AIM OF THE TASK
Write each line exactly, from the line that holds "Apply for membership (963, 1913)" through the final line of the material, and no other line.

DATASET EXCERPTS
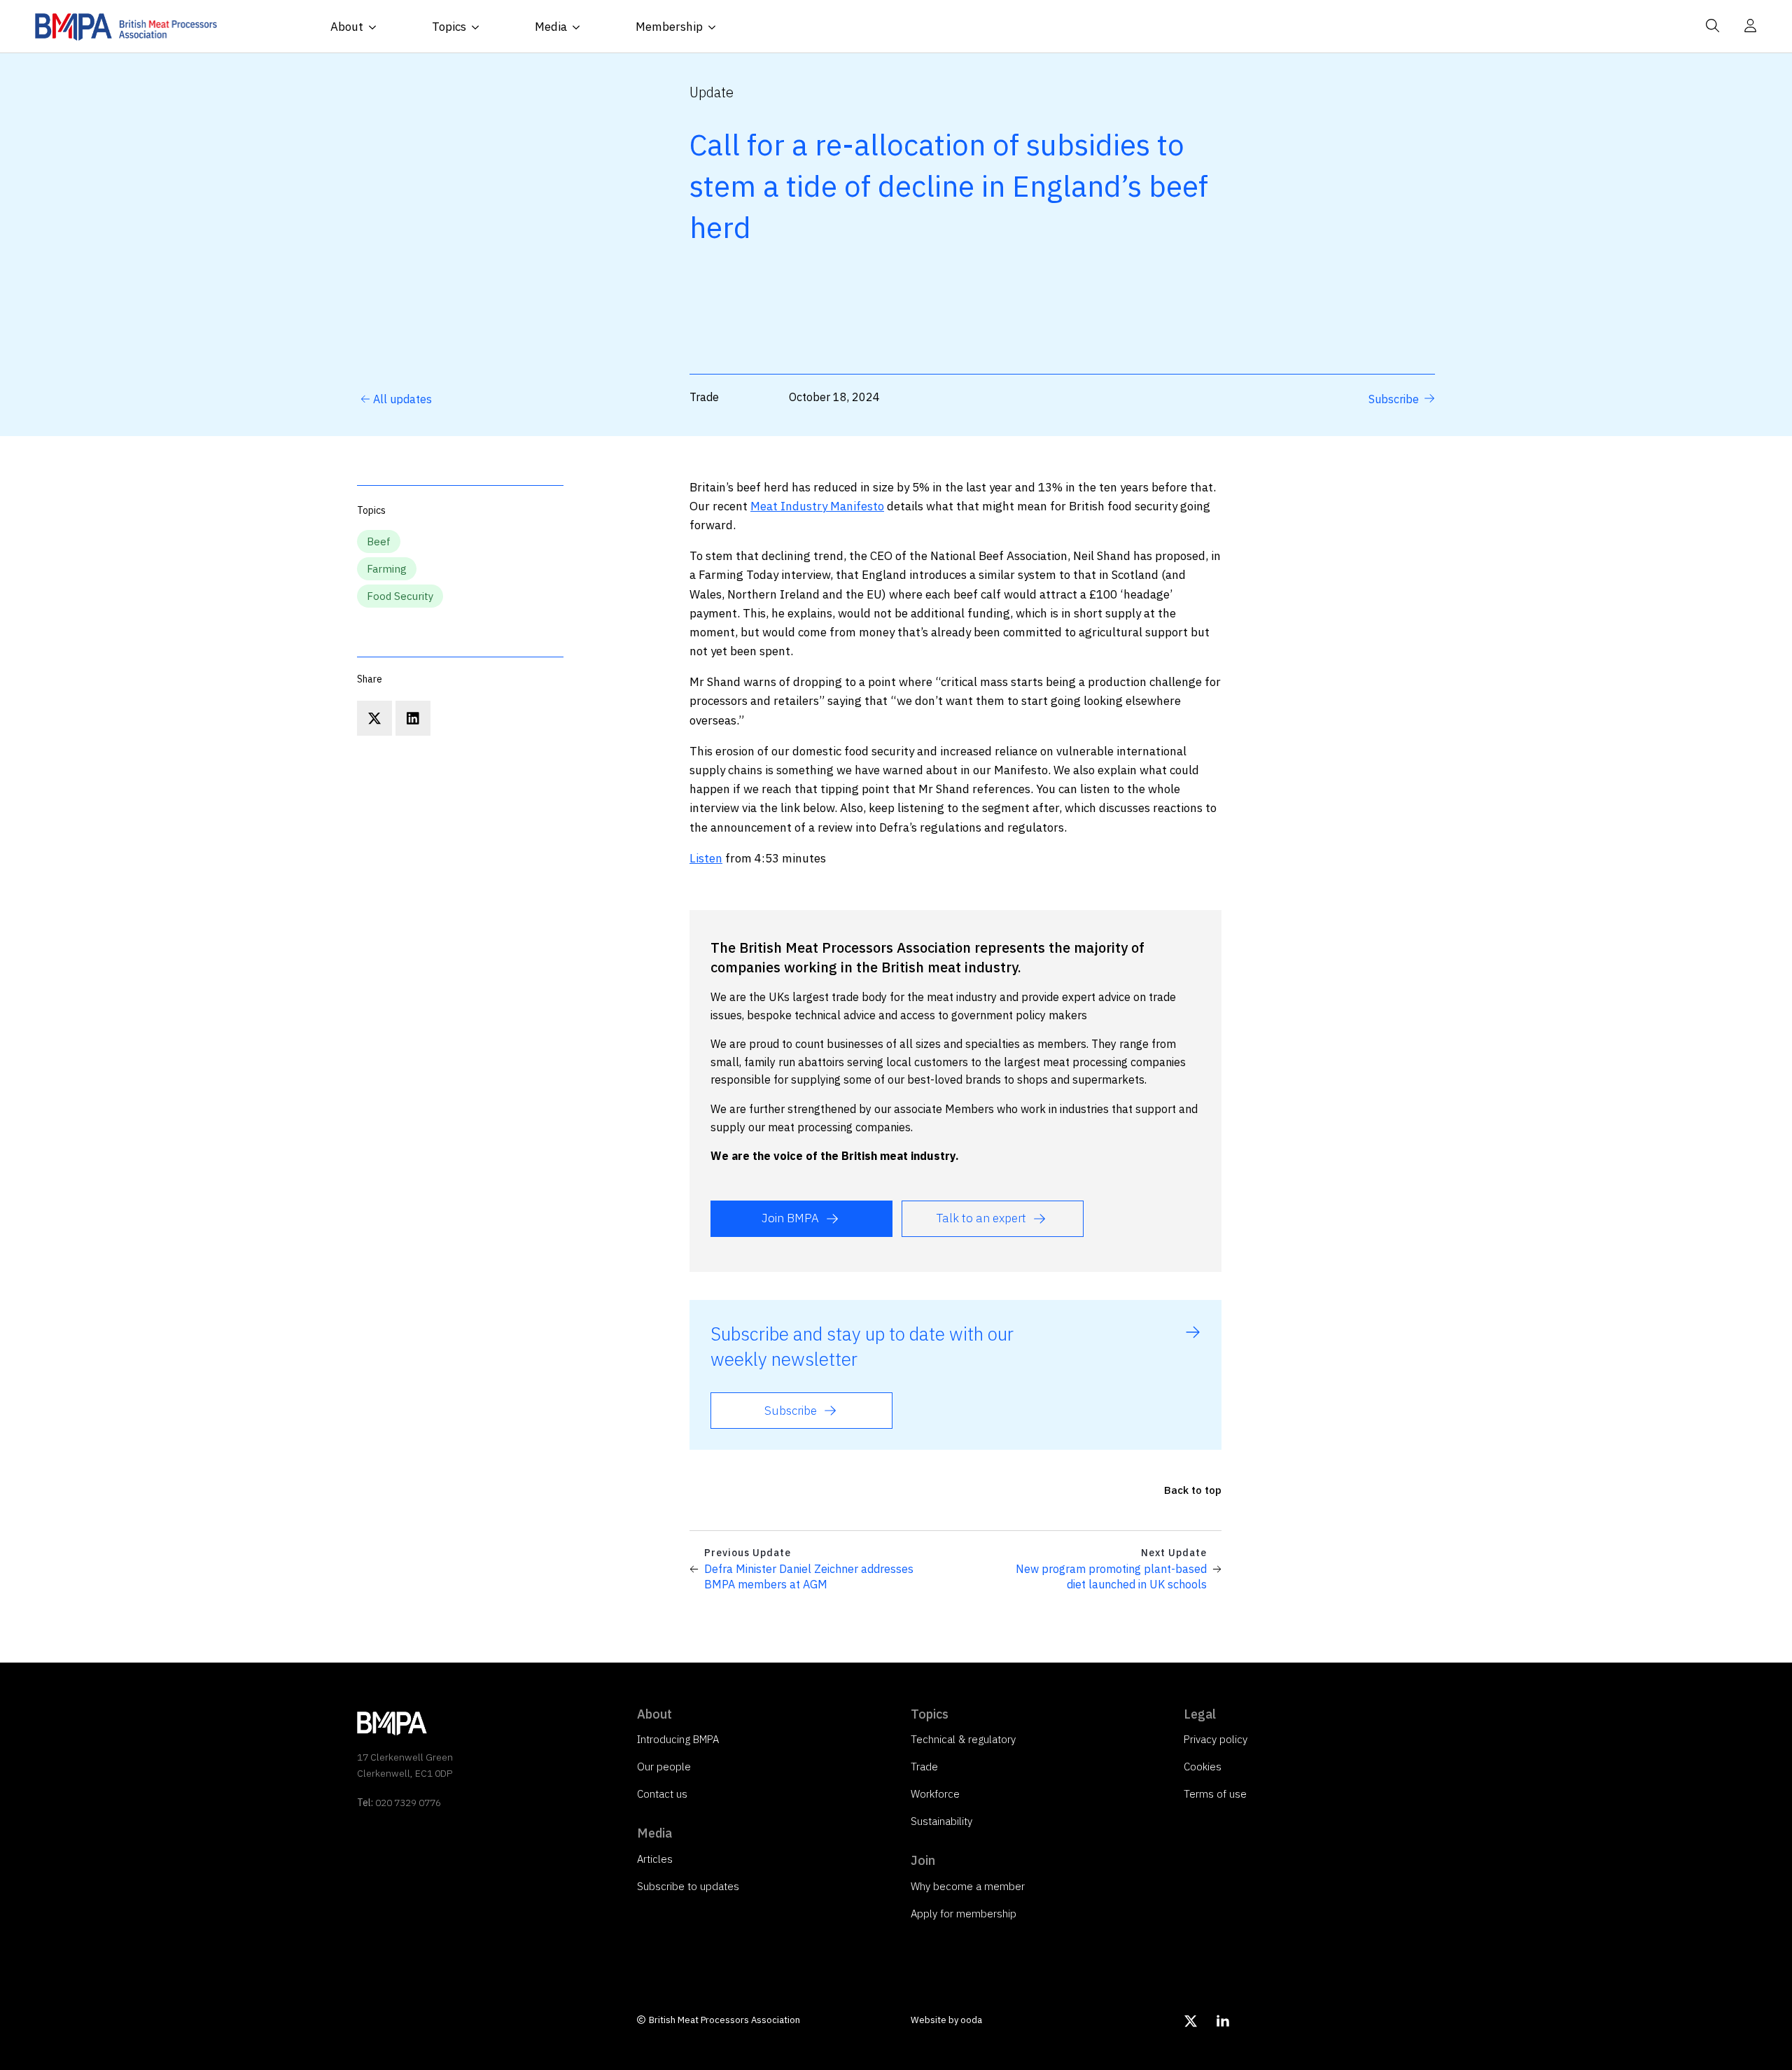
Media (551, 26)
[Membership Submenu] (716, 27)
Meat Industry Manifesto (817, 506)
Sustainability (941, 1821)
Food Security (400, 596)
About (346, 26)
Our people (664, 1766)
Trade (924, 1766)
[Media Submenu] (580, 27)
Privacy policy (1215, 1739)
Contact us (662, 1793)
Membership (669, 26)
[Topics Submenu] (479, 27)
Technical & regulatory (963, 1739)
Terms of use (1215, 1793)
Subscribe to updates (688, 1886)
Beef (379, 541)
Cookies (1203, 1766)
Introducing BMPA (678, 1739)
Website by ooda (946, 2020)
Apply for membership (963, 1913)
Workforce (935, 1793)
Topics (449, 26)
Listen (706, 858)
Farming (387, 568)
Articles (655, 1859)
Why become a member (968, 1886)
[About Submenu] (376, 27)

WRITTEN ANSWER
Apply for membership (963, 1913)
Workforce (935, 1793)
Topics (449, 26)
Listen (706, 858)
Farming (387, 568)
Articles (655, 1859)
Why become a member (968, 1886)
[About Submenu] (376, 27)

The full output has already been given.